Our brain is a wonderful thing – the pinnacle of evolution on our planet – and there is still so much we don’t understand about it! For example, a team of researchers recently concluded that for some people, the brain tends to maintain a positive outlook on life, even through hard times and problems, and it does this by rejecting negative thoughts.
The study, published in Nature Neuroscience suggests the brain is very good at processing good news, and, in some cases, eliminatig the bad ones entirely. However, even though we are basically talking about a brain flaw which prevents people from having a realistic view of the world, there are significant health benefits associated with this situation.
Scientists at University College London claim that some 80% of all people should be labeled as optimists, even though they don’t consider themselves as such. In order to reach this conclusion, they asked test subjects how likely they believe unfortunate events (such as severe disease or divorce) to be. After answering, the subjects were told the statistical probabilities, and then, they were asked the same questions again.
Dr Tali Sharot, who was the lead researcher, gave the example of the risk of cancer being set at 30%. If, for example, the subject believed the risk to be at 40%, then by the end of the experment, they would have lowered the odds to about 31%. However, if the patient originally thought their risk was 10%, they only marginally increased their risk – they “leaned a little bit, but not a lot”.

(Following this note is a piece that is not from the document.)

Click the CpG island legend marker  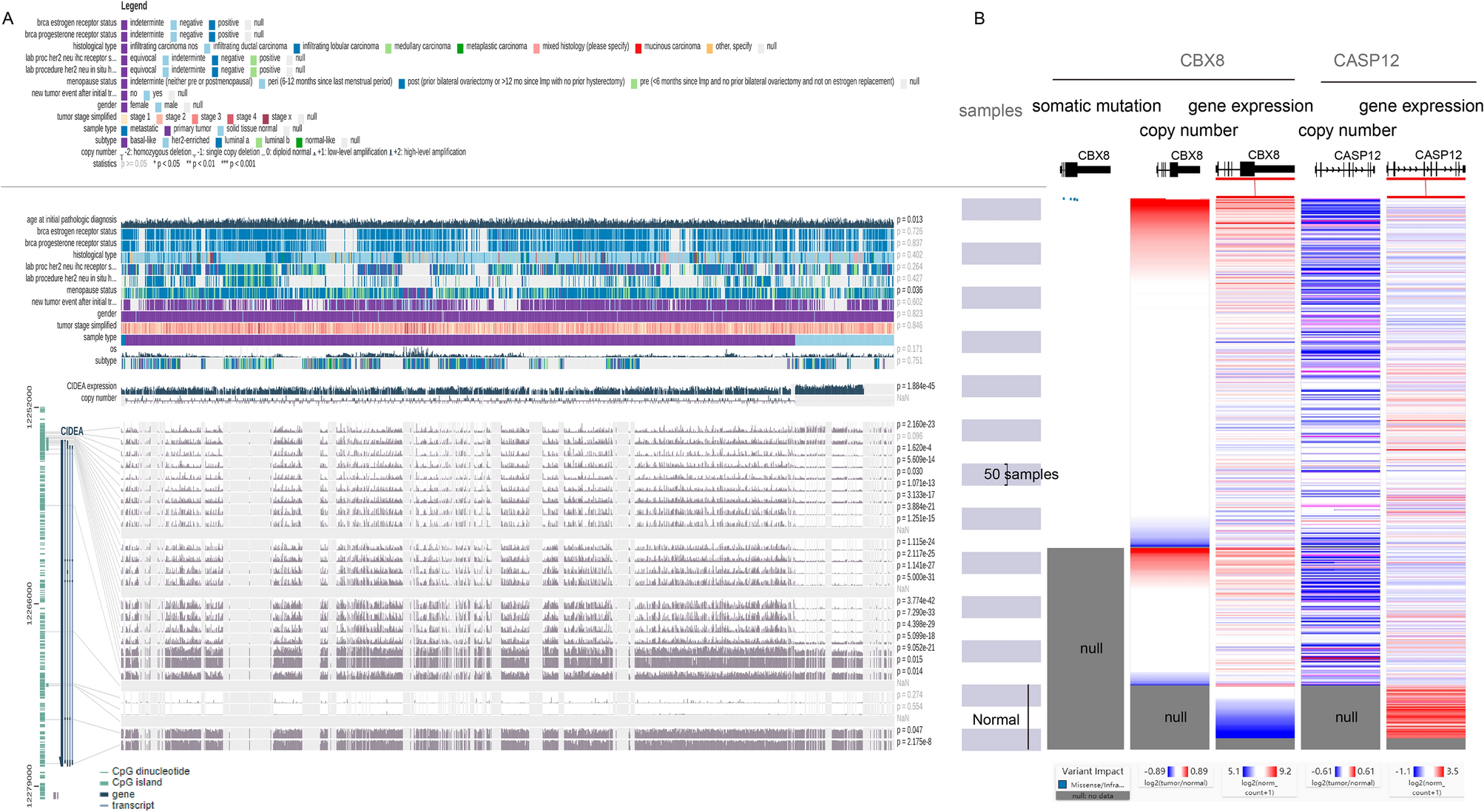[x=104, y=782]
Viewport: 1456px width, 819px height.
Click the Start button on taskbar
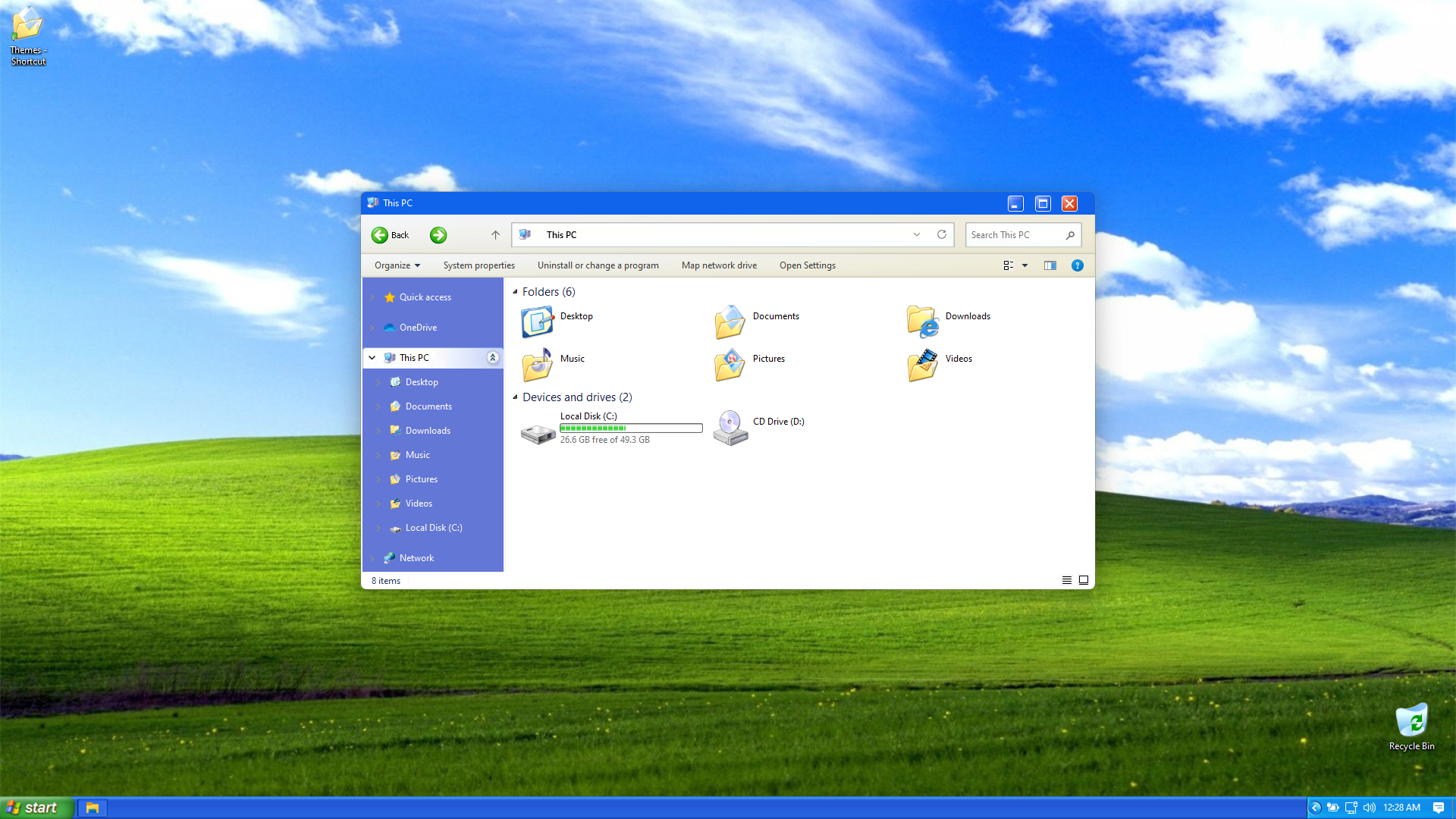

Dr Chris Chambers, neuroscientist from the University of Cardiff, said:
“It’s very cool, a very elegant piece of work and fascinating. “For me, this work highlights something that is becoming increasingly apparent in neuroscience, that a major part of brain function in decision-making is the testing of predictions against reality – in essence all people are ‘scientists’. “And despite how sophisticated these neural networks are, it is illuminating to see how the brain sometimes comes up with wrong and overly optimistic answers despite the evidence.”
Optimism seems to be generally good for the health, but then again, the bad side is the tendency to underestimate the risks.